Num estado de direito como o Francês é legitimo o direito à manifestação e à demonstração pelo voto do descontentamento. O que simplesmente não é possivel é dar cobertura politica a um movimento espontaneo que não tem "per si" um fundamento politico e a ter é contrário à existência do sistema social das democracias ocidentais. Todos os que esperam minar o liberalismo economico e a globalização com este tipo de acção directa contra o estado não pode esquecer que estas tropas vêm calçadas com sapatilhas da Nike.
Citando Pacheco Pereira, "o pior que na Europa se faz aos imigrantes é tratá-los como coitadinhos e inundá-los com subsidios provenientes do estado social que cada vez mais está financeiramente falido."
Ao longo do tempo a consciência social da Europa tem vindo a tratar os imigrantes como os seus proprios cidadãos, tentanto integrá-los com recurso a programas mais ou menos inuteis (claro a que a realidade portuguesa não conta).
Em 1994 tive direito ao meu primeiro banho de civilização em Paris e mais concretamente em Amiens. A cidade capital da Picardie é aquilo que em Portugal chamariamos uma cidade média, mais ou menos do tamanho de Coimbra.
E para um estrangeiro pouco habituado a estas andanças, a organização norte-europeia teve em mim um forte impacto e ao mesmo um gosto agridoce sobre o cosmopolitismo da zona.
Em casa de familiares imigrantes e para meu espanto rapidamente fui avisado do carácter multi-cultural da região (em 94 não se dizia estas coisas...), aparentemente nad especial se verificava na cidade onde despachei rolos de fotografias uns atrás dos outros até ao fim da avenida que liga o centro e a Tour Perret (que já aqui mostrei) aos limites da idade.

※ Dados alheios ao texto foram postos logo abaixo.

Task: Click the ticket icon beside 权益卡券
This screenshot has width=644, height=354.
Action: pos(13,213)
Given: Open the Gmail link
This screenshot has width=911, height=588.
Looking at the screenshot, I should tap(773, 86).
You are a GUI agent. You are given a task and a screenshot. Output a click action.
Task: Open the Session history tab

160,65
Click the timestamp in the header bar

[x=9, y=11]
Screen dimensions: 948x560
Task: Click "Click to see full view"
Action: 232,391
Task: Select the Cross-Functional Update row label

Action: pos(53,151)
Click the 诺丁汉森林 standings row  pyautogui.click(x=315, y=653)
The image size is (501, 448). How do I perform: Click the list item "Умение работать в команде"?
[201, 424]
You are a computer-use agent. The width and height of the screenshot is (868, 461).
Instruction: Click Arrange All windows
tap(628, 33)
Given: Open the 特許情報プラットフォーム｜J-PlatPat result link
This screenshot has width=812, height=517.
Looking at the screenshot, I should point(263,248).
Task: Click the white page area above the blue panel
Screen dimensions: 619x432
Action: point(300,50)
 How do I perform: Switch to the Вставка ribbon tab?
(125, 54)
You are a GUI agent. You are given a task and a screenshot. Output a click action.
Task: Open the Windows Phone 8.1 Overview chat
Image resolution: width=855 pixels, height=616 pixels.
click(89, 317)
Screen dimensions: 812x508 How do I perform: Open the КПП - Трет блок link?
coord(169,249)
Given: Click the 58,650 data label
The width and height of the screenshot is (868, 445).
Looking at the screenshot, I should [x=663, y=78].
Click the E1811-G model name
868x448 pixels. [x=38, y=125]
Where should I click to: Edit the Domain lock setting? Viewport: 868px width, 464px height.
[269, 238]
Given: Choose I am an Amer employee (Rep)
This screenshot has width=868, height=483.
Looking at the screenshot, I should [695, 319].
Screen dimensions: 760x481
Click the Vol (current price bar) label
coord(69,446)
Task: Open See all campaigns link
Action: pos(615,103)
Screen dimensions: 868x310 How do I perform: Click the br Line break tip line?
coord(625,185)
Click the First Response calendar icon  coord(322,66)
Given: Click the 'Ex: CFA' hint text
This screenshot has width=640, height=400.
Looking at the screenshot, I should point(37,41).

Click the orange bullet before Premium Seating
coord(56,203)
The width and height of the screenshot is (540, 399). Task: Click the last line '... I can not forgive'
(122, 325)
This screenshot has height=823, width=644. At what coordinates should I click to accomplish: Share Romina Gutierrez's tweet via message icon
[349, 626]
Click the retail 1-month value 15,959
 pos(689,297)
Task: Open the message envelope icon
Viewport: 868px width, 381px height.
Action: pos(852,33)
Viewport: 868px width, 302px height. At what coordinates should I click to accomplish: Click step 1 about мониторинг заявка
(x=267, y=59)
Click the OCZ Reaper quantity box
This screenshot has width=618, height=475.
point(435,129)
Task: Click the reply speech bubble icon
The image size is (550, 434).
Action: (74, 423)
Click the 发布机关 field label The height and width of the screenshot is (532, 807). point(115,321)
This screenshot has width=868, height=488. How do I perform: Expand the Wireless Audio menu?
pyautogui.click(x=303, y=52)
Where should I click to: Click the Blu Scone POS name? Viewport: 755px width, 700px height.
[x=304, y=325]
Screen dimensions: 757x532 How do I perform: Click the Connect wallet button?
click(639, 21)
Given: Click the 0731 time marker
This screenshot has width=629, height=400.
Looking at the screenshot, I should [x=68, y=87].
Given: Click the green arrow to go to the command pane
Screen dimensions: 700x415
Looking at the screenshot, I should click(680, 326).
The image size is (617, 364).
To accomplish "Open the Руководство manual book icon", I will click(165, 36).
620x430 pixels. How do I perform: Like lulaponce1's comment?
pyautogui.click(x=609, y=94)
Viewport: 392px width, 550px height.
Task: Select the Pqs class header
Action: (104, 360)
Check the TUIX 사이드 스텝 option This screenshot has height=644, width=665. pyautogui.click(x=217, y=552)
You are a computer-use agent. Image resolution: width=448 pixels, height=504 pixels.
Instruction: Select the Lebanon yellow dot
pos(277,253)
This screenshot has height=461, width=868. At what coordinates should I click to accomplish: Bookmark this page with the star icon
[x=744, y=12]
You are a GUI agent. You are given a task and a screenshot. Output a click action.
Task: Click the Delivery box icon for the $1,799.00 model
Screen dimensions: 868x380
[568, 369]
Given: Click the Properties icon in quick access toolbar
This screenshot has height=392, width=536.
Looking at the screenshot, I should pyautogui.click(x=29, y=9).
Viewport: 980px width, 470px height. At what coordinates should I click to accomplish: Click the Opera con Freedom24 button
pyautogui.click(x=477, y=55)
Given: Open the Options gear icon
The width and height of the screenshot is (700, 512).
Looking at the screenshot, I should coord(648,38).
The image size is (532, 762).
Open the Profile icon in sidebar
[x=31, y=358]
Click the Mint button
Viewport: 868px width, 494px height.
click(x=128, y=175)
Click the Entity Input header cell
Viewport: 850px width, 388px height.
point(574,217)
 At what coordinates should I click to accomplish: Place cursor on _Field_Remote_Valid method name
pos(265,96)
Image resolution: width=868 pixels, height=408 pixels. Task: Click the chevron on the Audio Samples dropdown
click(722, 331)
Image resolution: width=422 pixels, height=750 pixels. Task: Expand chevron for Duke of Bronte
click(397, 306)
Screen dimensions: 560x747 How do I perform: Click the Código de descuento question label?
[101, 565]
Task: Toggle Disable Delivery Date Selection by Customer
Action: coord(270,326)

Nesta zona existe um entroncamento com outra larga avenida e atravessando-a deixamos a Amiens turistica dos "Hortillonages", a Amiens das flores pagas pela "mairie" em cada janela, a Amiens que comemora os seus mortos na primeira Guerra com bandeiras dos aliados em cada poste ou janela dos edificios publicos. Nesta Amiens que eu começava a descobrir, os prédios eram tão inexpressivos como qualquer bairro do Cacém, em que gente encaixotada olhava de lado ao estrangeiro nunca visto naquelas paragens... segundo os meus familiares aquela era a zona dos "algerians"...
Pela primeira vez eu tinha contacto com uma realidade não muito comum em Portugal antes da Expo'98 ou do Euro2004... em 1994 os imigrantes em Portugal estavam longe do nosso olhar enquanto construíam auto-estradas para sitios onde antes levávamos 8h a chegar.
Era nesta França que eu acabava de conhecer, que tinha pela primeira vez a noção clara da descriminação num país que muito admirava.